In a couple of posts and presentations I have taken shots at one of the supporting documents the Commonwealth of Massachusetts has published to assist in complying with 201CMR17.00, the "Small Business Guide For Formulating A Comprehensive Written Information Security Program ". Maybe it is time to elaborate (emphasis below is mine):
On page three there is a section which begins "Employment contracts must be amended immediately..." Amending contracts "immediately" seems problematic and potentially burdensome- unless 201CMR17.00 somehow invalidates employment contracts, both parties will need to agree to renegotiate and re-sign the contract.
On page four, there is a section which states "Electronic access to user identification after multiple unsuccessful attempts to gain access must be blocked." As good an idea as this is, there are many systems which do not support this, it may not always be practical or even possible.

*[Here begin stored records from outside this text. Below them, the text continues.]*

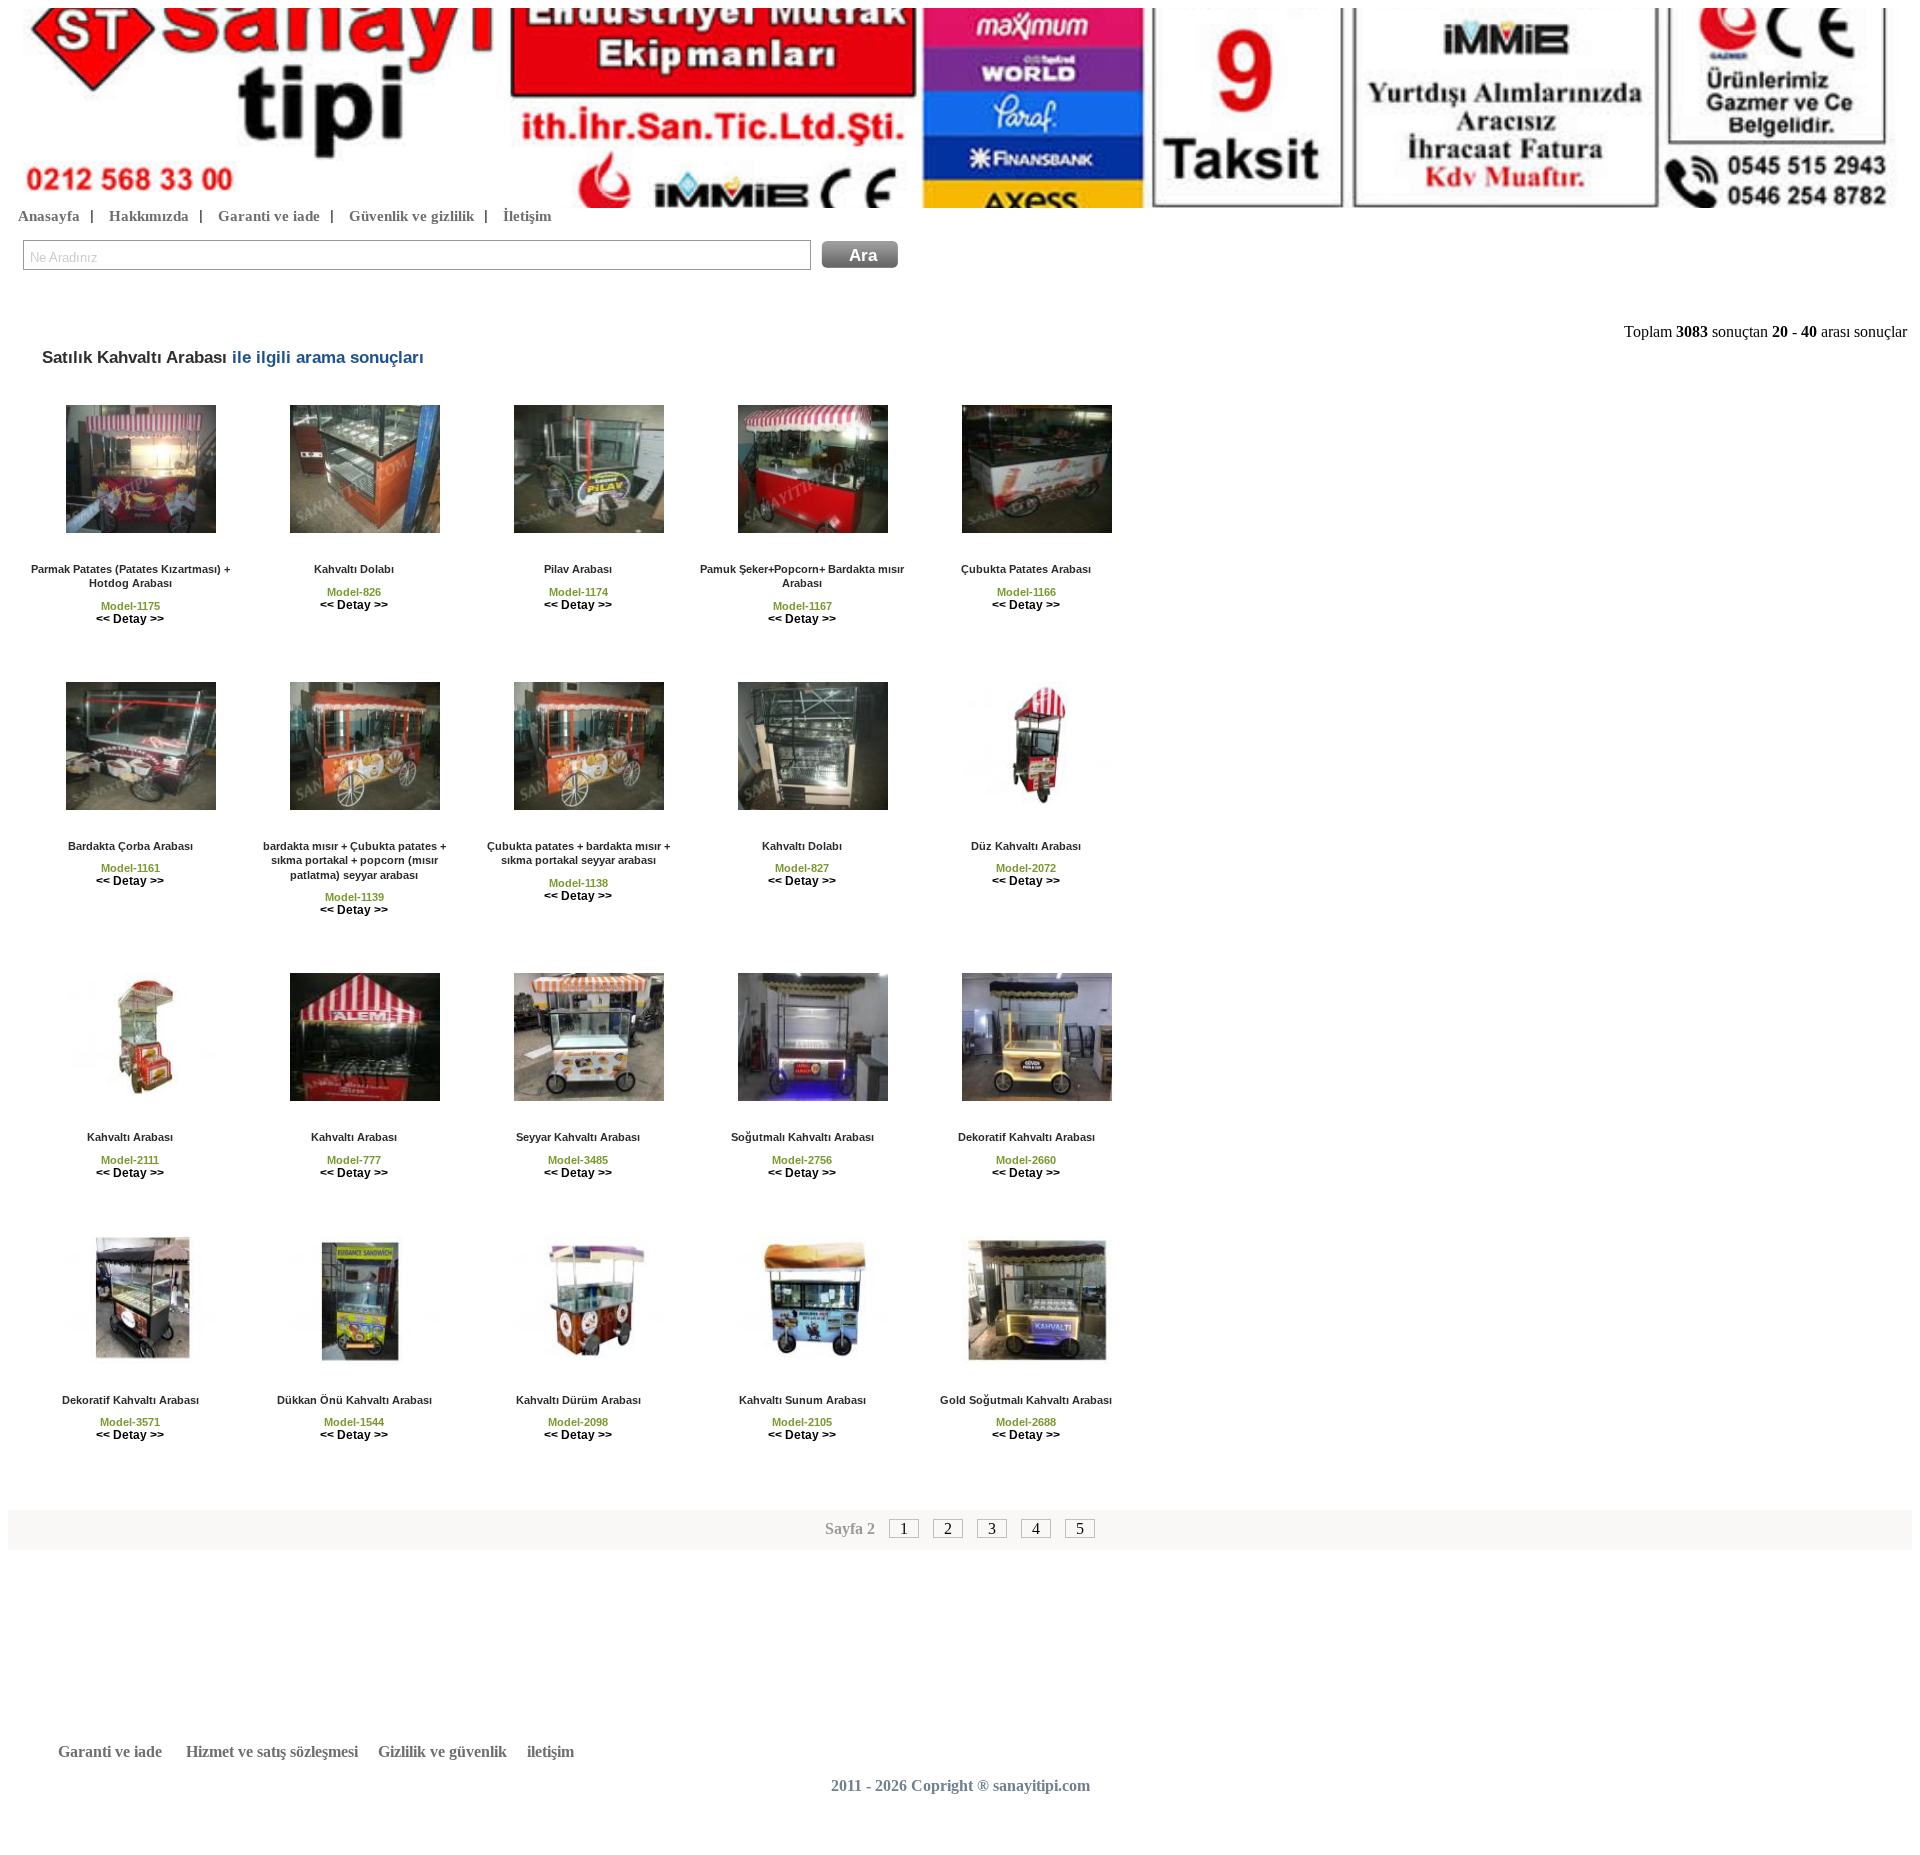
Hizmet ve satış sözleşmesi (272, 1751)
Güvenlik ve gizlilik (411, 216)
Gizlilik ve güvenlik (442, 1751)
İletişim (527, 216)
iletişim (550, 1751)
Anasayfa (49, 216)
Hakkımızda (149, 216)
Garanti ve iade (269, 216)
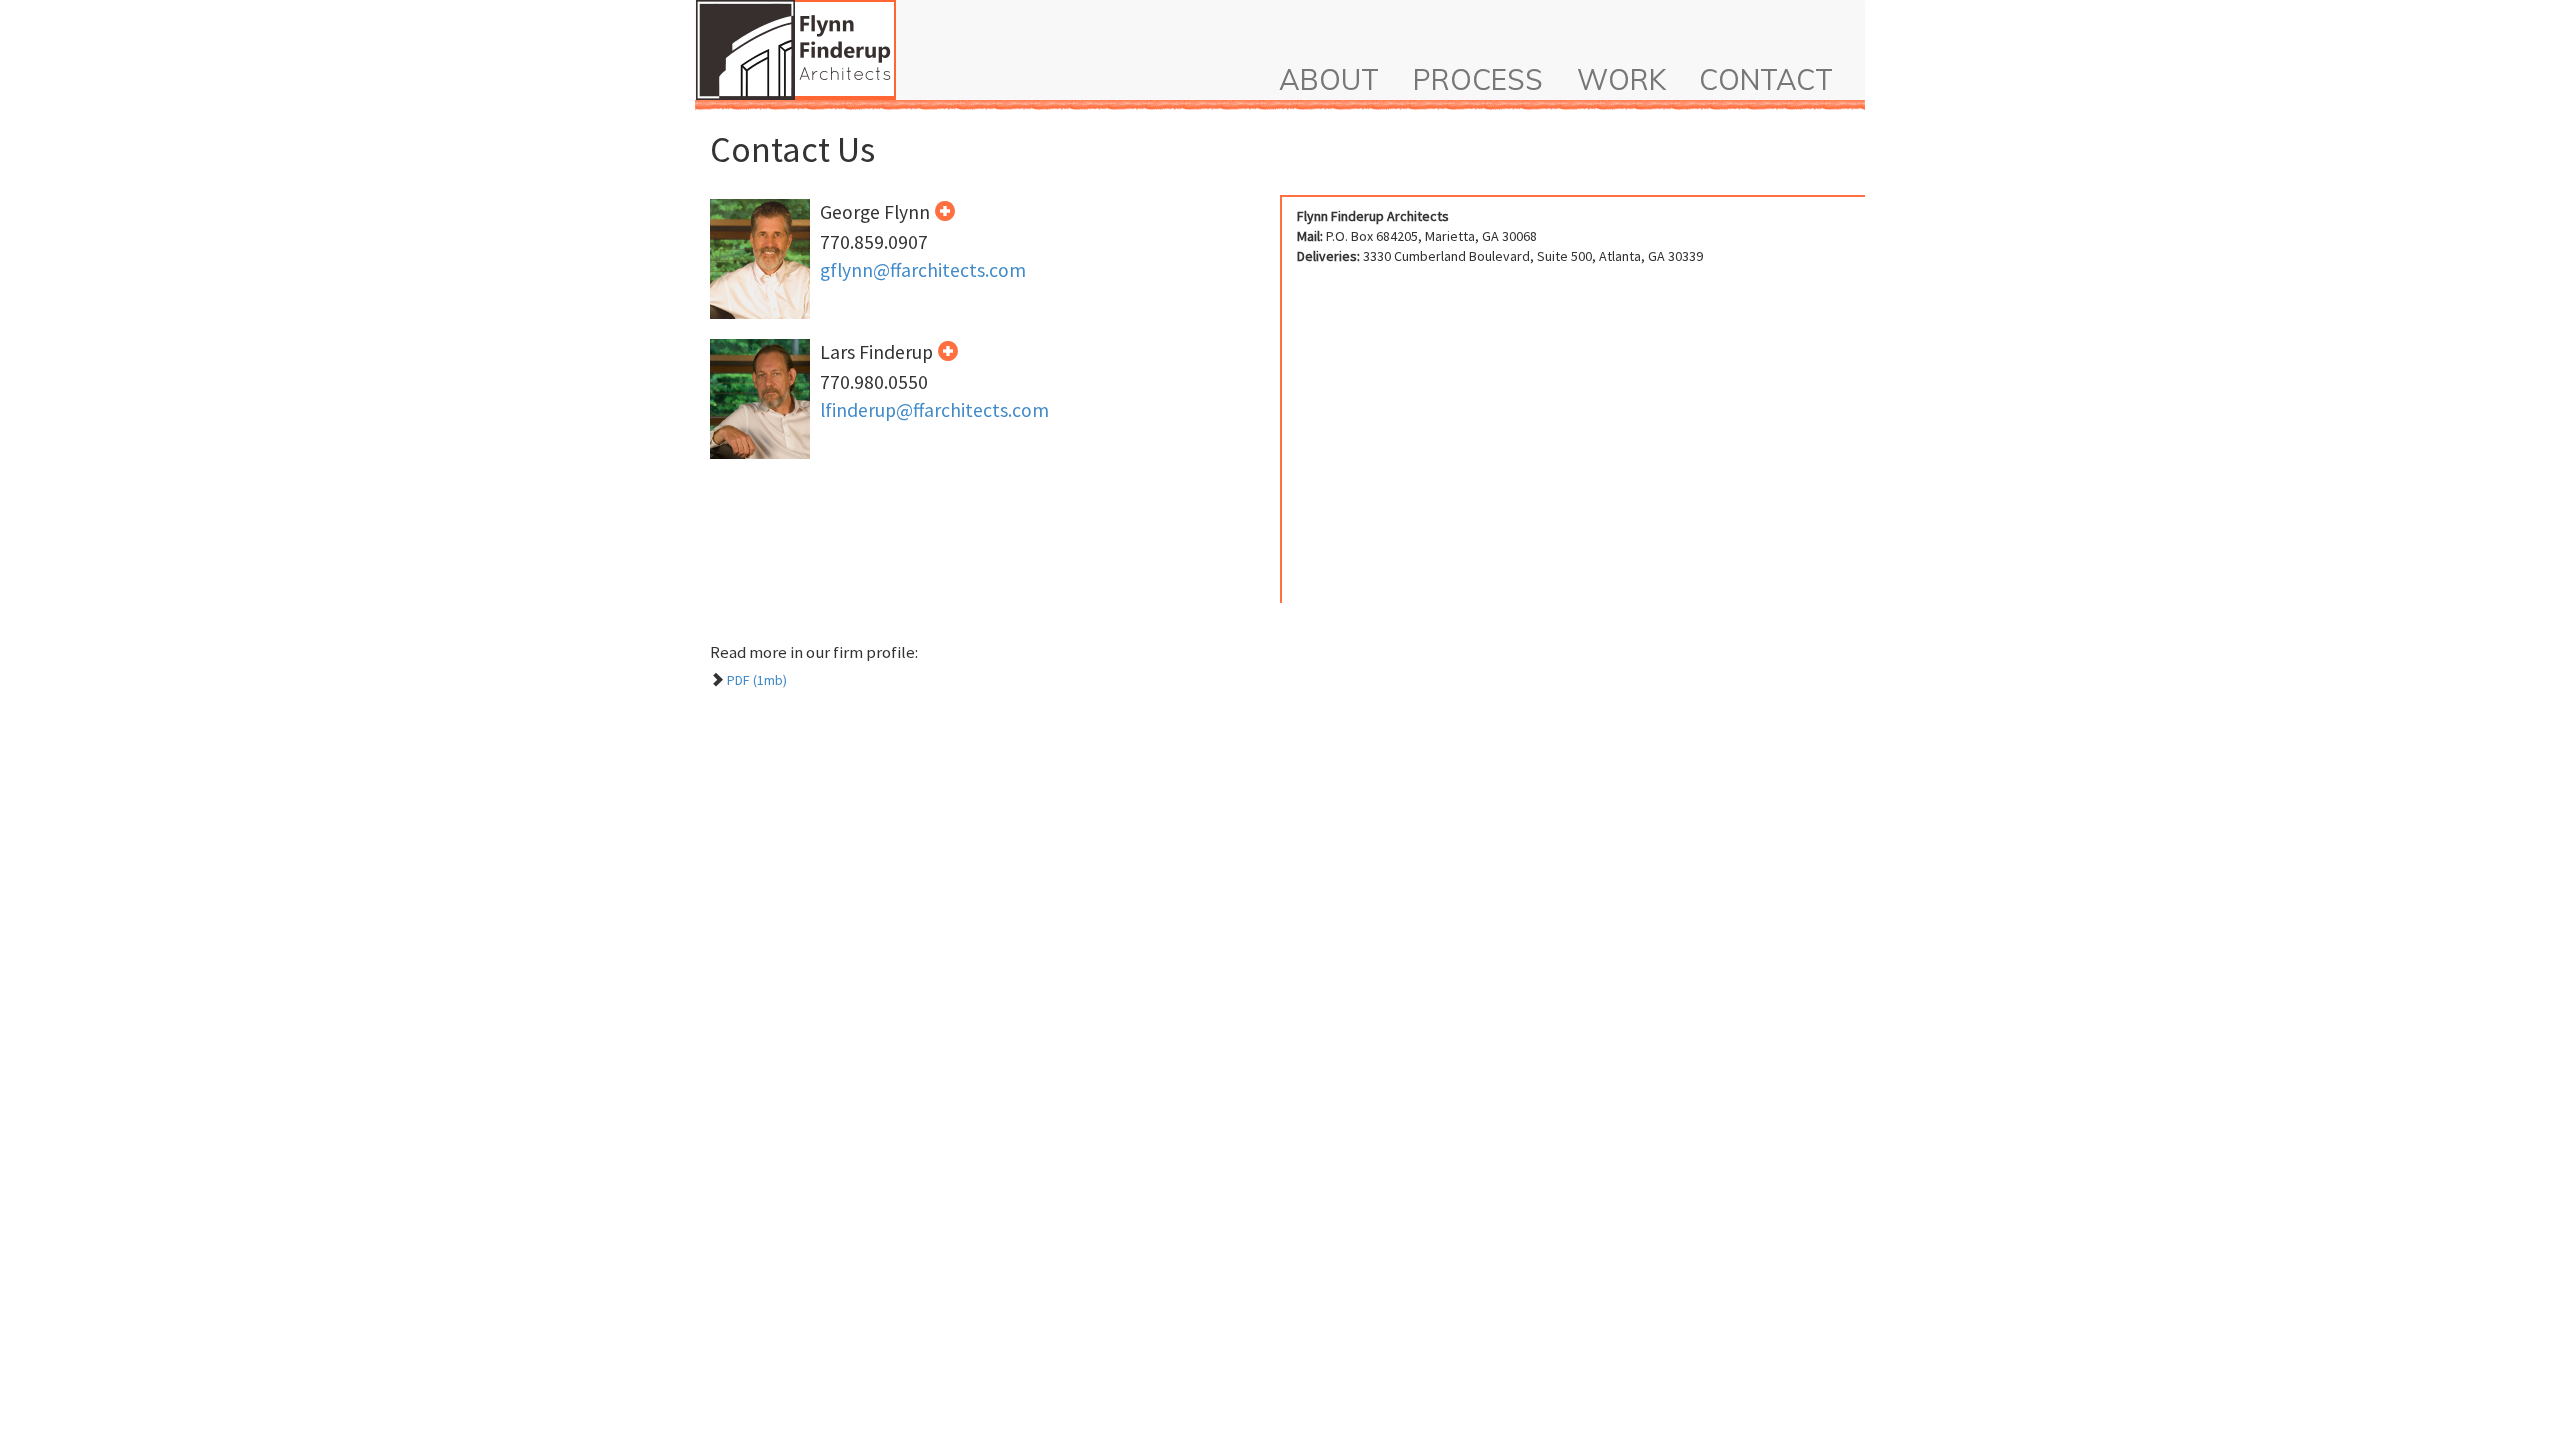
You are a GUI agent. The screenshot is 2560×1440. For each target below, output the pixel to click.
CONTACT (1766, 79)
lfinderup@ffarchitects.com (934, 410)
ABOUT (1329, 79)
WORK (1621, 79)
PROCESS (1478, 79)
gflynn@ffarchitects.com (923, 270)
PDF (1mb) (757, 680)
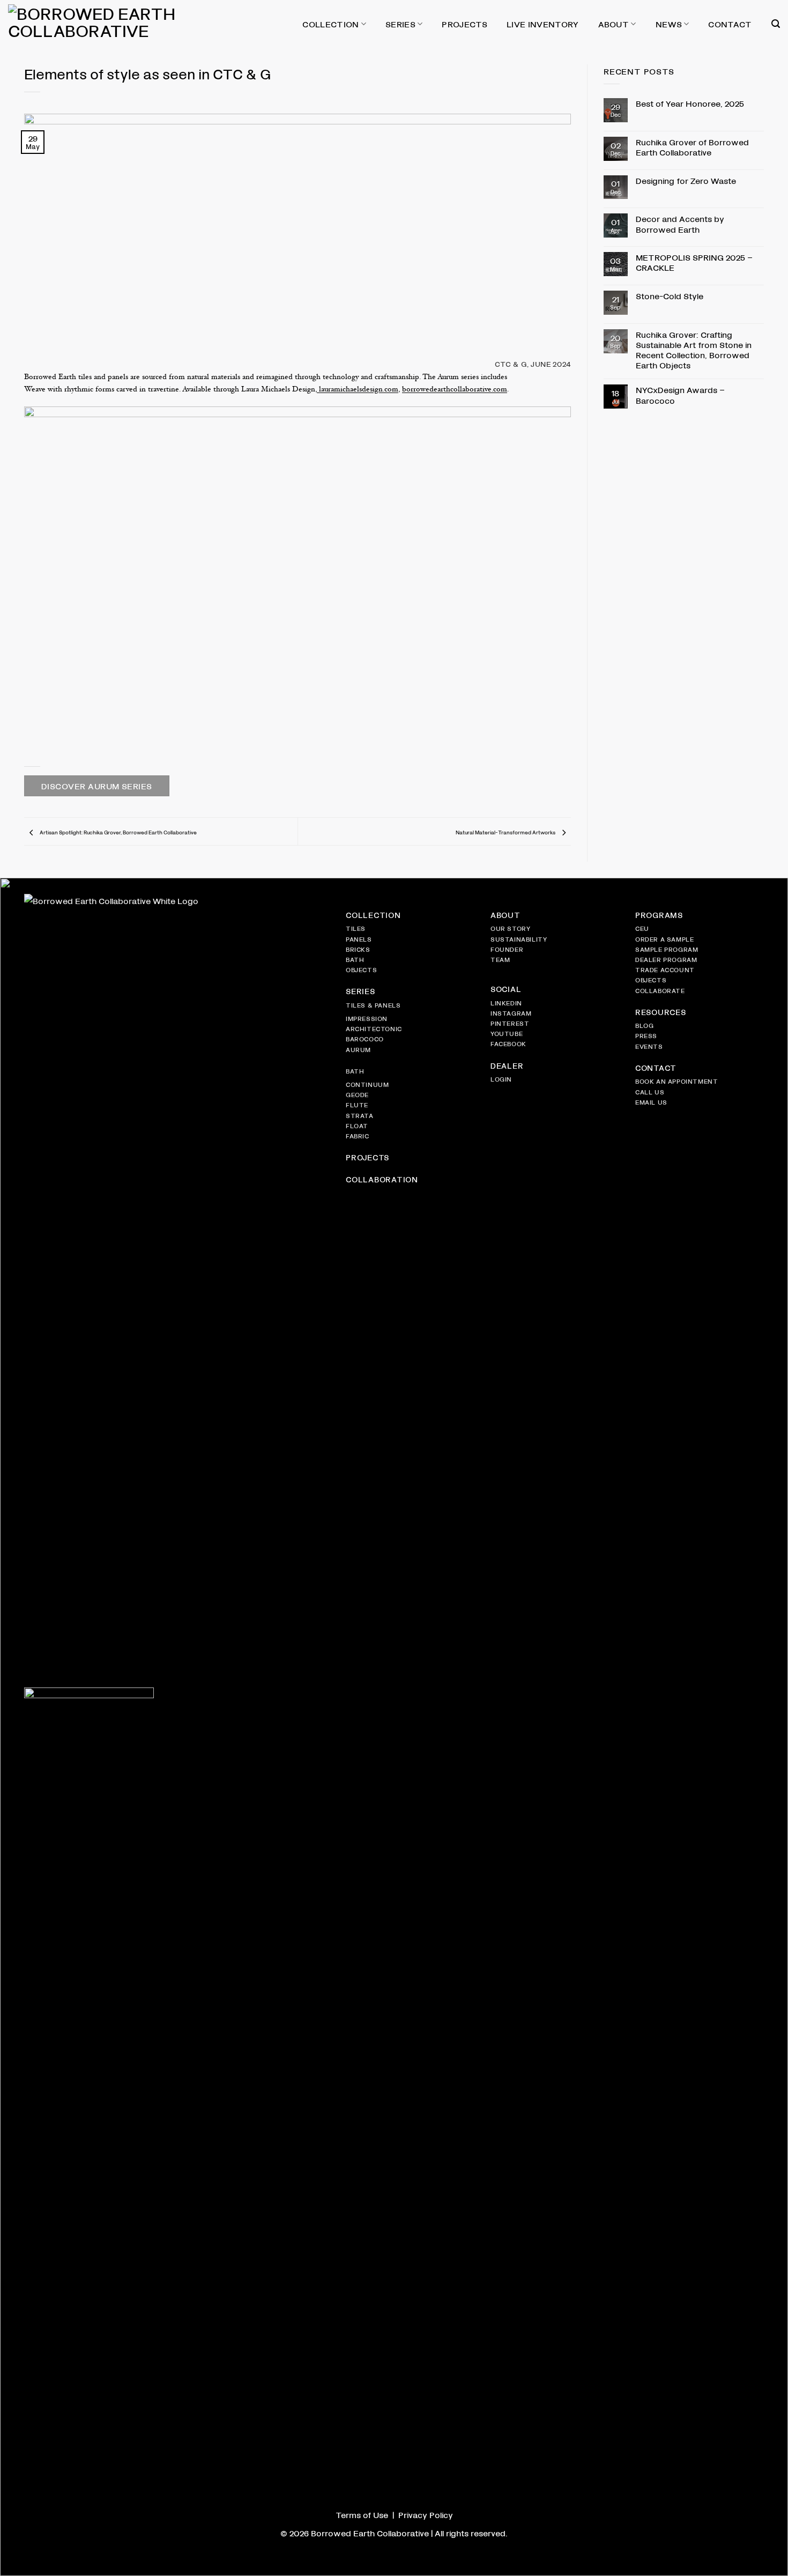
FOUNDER (506, 949)
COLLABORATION (382, 1179)
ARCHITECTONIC (374, 1028)
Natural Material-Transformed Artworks (506, 832)
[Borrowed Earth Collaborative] (123, 24)
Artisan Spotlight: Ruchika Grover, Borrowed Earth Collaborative (118, 832)
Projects (464, 24)
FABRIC (357, 1135)
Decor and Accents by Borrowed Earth (680, 223)
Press (646, 1035)
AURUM (358, 1049)
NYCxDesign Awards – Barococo (680, 394)
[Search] (775, 24)
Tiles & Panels (373, 1005)
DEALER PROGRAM (666, 959)
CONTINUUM (367, 1084)
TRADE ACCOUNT (665, 969)
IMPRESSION (367, 1018)
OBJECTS (361, 969)
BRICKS (358, 949)
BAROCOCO (365, 1038)
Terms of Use (362, 2515)
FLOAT (357, 1125)
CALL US (649, 1091)
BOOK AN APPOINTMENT (676, 1081)
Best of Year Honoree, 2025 (690, 103)
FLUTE (357, 1104)
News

Later on page four, in the section beginning with "A terminated employee’s physical...", the end of the section states "The Data Security Coordinator shall maintain a highly secured master list of all lock combinations, passwords and keys." Maintaining a list of combinations and keys is a great idea, maintaining a list of passwords is a very bad idea.
And the really stupid one, on page five, the seventh bullet point begins "Visitors’ access must be restricted to one entry point for each building in which personal information is stored, and visitors shall be required to present a photo ID, sign-in and wear a plainly visible “GUEST” badge or tag." Where to start- how about building codes, possibly fire codes (although they are generally more interested in egress), simple feasibility, or maybe common sense. Any mall is a "building in which PI is stored", and even in the small businesses this guide is designed to assist there are similar issues. I would hate to see the AG use the same interpretation for enforcement.